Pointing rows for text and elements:
<<<<

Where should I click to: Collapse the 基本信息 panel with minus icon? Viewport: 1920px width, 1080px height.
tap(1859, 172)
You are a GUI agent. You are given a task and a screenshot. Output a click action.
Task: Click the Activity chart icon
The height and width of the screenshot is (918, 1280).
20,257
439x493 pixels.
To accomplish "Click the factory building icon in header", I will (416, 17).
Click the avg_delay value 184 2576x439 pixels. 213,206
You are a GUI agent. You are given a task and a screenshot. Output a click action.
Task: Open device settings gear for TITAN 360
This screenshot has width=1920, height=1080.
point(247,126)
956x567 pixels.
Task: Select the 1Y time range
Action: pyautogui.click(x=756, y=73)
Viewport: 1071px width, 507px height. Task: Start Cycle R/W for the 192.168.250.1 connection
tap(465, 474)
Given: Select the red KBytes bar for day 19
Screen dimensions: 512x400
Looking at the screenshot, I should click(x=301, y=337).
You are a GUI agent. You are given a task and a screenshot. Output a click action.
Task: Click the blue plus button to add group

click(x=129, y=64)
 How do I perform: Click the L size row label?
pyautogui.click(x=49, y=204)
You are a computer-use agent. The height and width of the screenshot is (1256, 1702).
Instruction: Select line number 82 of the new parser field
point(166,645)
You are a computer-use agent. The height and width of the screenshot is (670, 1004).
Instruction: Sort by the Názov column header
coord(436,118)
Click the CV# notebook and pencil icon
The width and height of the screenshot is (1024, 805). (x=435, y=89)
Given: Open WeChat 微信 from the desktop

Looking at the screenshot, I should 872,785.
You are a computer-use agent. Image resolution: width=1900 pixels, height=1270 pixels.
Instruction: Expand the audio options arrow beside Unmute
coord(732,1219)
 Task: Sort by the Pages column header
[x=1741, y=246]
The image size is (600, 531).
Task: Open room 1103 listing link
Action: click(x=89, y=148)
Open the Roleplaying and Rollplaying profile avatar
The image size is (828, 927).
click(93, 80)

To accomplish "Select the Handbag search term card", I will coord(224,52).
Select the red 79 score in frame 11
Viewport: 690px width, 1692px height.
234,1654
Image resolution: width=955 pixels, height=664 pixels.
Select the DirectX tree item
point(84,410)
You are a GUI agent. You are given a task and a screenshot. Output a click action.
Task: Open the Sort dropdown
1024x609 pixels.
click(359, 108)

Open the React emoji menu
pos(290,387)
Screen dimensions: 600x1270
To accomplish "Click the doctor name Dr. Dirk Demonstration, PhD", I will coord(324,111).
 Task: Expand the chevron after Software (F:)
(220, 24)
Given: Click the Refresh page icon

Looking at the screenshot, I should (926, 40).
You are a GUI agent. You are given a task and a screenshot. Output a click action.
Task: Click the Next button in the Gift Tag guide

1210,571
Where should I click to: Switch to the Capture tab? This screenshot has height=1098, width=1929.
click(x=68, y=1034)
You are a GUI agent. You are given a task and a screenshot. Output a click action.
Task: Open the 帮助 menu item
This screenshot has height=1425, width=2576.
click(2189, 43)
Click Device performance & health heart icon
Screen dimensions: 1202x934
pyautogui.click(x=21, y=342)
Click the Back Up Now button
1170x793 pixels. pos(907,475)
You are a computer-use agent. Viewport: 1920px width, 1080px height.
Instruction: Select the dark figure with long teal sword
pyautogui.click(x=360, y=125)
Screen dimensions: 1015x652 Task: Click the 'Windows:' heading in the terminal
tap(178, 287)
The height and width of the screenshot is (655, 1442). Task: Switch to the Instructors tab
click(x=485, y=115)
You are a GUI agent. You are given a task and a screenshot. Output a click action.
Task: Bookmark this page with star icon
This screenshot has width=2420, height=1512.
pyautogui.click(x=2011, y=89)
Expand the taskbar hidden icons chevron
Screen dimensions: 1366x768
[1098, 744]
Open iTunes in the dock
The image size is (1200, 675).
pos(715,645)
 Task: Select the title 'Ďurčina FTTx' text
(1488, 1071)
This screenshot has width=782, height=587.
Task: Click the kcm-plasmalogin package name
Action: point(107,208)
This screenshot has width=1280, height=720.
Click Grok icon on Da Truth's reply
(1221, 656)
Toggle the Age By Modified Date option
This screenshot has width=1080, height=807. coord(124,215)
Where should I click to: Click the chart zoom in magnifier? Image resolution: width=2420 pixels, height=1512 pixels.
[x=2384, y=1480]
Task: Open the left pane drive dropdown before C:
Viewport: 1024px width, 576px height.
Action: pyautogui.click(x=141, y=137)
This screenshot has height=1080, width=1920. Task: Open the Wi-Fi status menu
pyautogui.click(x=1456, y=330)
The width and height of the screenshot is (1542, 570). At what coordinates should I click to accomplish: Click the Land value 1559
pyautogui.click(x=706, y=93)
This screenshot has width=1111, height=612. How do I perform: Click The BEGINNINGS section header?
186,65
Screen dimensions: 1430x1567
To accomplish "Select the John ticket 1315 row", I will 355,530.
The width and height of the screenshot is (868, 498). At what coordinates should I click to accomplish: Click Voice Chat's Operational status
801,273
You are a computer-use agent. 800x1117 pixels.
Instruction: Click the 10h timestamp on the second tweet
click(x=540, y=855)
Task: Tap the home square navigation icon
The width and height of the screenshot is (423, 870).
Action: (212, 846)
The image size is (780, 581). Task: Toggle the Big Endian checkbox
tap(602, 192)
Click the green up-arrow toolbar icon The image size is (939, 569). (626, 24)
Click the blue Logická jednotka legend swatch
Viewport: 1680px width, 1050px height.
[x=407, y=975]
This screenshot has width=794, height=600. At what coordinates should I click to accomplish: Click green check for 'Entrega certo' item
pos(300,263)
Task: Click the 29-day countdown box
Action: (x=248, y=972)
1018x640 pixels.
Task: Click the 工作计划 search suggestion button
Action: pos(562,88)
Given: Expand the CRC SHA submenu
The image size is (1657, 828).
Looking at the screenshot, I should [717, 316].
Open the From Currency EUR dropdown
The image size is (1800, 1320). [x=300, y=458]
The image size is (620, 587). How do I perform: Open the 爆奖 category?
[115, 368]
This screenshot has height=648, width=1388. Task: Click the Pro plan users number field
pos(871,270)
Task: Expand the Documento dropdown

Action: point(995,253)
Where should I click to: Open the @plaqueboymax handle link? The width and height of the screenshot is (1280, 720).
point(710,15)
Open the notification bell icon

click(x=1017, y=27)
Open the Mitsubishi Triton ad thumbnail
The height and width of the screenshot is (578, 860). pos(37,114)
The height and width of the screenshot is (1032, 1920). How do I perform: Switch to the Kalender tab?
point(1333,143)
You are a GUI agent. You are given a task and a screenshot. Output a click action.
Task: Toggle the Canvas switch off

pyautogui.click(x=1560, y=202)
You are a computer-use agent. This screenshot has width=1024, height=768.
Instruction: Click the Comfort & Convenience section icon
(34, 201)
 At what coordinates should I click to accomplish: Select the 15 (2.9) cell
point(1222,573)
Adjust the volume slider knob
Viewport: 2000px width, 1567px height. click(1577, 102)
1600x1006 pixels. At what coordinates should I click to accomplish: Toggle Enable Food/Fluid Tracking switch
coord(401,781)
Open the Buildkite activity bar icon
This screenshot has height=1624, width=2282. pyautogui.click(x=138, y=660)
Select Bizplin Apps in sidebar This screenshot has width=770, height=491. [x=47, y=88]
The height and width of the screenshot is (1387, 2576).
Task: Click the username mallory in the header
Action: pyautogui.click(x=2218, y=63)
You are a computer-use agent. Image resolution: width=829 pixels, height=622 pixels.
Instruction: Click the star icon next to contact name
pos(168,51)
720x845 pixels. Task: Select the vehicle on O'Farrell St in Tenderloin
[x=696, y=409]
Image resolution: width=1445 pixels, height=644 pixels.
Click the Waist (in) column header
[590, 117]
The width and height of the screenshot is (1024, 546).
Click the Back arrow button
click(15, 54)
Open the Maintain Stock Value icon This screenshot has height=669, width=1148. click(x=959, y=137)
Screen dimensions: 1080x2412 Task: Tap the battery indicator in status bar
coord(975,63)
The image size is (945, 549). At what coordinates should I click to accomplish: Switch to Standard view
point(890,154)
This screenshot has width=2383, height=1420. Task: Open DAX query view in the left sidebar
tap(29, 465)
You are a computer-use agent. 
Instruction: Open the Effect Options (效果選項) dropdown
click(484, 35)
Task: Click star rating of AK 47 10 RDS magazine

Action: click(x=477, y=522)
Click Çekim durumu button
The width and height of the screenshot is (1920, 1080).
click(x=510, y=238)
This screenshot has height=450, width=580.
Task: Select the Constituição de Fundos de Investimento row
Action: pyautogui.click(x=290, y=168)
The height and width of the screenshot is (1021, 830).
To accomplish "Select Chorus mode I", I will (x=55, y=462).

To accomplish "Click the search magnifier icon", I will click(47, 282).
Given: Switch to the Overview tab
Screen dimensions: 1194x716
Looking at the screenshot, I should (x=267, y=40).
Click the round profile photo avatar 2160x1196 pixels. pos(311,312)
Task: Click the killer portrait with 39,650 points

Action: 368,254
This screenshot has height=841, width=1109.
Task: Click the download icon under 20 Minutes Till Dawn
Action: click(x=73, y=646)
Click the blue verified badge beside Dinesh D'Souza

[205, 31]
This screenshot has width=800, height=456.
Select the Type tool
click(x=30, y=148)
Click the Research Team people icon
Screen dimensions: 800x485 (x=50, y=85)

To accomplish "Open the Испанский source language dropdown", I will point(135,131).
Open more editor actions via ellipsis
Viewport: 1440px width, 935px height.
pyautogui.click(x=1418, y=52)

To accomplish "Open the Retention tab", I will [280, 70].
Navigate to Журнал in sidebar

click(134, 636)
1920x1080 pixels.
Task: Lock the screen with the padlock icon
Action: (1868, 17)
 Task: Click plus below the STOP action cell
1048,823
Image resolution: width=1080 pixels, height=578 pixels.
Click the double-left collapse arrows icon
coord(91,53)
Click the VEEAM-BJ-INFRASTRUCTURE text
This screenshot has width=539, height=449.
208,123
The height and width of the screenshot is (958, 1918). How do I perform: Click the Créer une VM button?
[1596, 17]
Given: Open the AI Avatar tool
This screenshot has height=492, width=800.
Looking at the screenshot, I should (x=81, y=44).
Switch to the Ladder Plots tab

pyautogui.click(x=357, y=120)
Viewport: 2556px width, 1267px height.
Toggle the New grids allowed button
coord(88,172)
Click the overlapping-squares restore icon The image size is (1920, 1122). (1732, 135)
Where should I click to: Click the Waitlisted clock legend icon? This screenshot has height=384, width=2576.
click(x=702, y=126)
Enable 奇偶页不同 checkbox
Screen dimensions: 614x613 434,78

>>>>

## DO THIS
Rewrite the part of the rows that opens with the line containing "Task: Click the killer" and closes with the line containing "Screen dimensions: 800x485 (x=50, y=85)", replacing "Research Team" with "Design Team" and leaving all else unchanged.

## FULL ANSWER
Task: Click the killer portrait with 39,650 points

Action: 368,254
This screenshot has height=841, width=1109.
Task: Click the download icon under 20 Minutes Till Dawn
Action: click(x=73, y=646)
Click the blue verified badge beside Dinesh D'Souza

[205, 31]
This screenshot has width=800, height=456.
Select the Type tool
click(x=30, y=148)
Click the Design Team people icon
Screen dimensions: 800x485 (x=50, y=85)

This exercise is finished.